I'm trying to return a recurring set of numbers from a list. I assume I've missed something...
list = range(0,10)
K = (1,4)
def f(x):
for k in K:
yield [i for i in x if i <= 1+k or i >= 4+k]
print filter(f, list)
I hoped that it is possible to set a loop for the definition. But the output is [0, 1, 2, 5, 6, 7, 8, 9] and obviously not the intended [0,1,2,5,8,9].
So how is it possible to separate values?
First off, your code needs to be corrected to something like this:
def f(x):
for k in K:
yield [i for i in x if i <= 1 + k or i >= 4 + k]
With this correction, list(f(range(0, 10))) produces [[0, 1, 2, 5, 6, 7, 8, 9], [0, 1, 2, 3, 4, 5, 8, 9]].
The next step is to filter for elements that are an intersection both sets. This can be done in a number of ways, as shown in the question Find intersection of two lists?.
Here is my preferred method of doing it, based on this answer:
def intersect(lists):
count = len(lists)
if count == 0:
return []
elif count == 1:
return lists
elif count == 2:
es1 = set(lists[1])
return [x for x in lists[0] if x in es1]
else:
return intersect((lists[0], intersect(lists[1:])))
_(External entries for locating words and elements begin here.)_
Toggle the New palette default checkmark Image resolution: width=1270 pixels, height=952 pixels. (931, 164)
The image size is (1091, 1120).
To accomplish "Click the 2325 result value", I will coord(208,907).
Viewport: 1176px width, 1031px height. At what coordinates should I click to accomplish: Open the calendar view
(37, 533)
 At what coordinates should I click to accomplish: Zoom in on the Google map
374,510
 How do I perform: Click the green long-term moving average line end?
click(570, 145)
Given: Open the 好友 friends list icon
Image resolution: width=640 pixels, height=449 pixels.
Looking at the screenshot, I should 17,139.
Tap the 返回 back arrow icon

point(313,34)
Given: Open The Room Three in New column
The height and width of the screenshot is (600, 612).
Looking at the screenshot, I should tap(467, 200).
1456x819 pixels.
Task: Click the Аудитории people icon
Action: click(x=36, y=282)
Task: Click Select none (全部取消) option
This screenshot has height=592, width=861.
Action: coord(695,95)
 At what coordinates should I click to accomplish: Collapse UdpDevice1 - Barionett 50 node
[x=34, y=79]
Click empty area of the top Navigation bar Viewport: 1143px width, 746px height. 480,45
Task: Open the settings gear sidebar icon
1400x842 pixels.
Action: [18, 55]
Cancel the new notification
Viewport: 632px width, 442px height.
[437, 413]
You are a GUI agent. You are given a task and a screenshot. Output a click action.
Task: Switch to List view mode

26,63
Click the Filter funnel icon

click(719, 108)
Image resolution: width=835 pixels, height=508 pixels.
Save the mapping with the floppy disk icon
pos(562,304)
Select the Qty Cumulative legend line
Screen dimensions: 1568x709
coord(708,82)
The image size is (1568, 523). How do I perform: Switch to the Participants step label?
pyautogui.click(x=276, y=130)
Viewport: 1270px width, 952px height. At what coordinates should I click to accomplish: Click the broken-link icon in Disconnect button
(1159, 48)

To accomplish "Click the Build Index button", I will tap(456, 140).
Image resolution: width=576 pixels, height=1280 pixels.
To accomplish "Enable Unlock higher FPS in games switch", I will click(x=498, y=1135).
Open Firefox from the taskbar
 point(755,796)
Now, using the corrected version of the function you wrote in your question with the intersect function, you get the intended result, as shown below:
result = list(f(range(0, 10)))
result
# [[0, 1, 2, 5, 6, 7, 8, 9], [0, 1, 2, 3, 4, 5, 8, 9]]
intersect(result)
# [0, 1, 2, 5, 8, 9]
Potential Pitfall:
Python will allow you to give a variable the name of a standard function. Doing this, however, will shadow the function whose name you have taken, making the function hidden and could result in unexpected behaviour. It is therefore recommended that you change the name of your list variable to something else. You can try, for example, l1 or list1.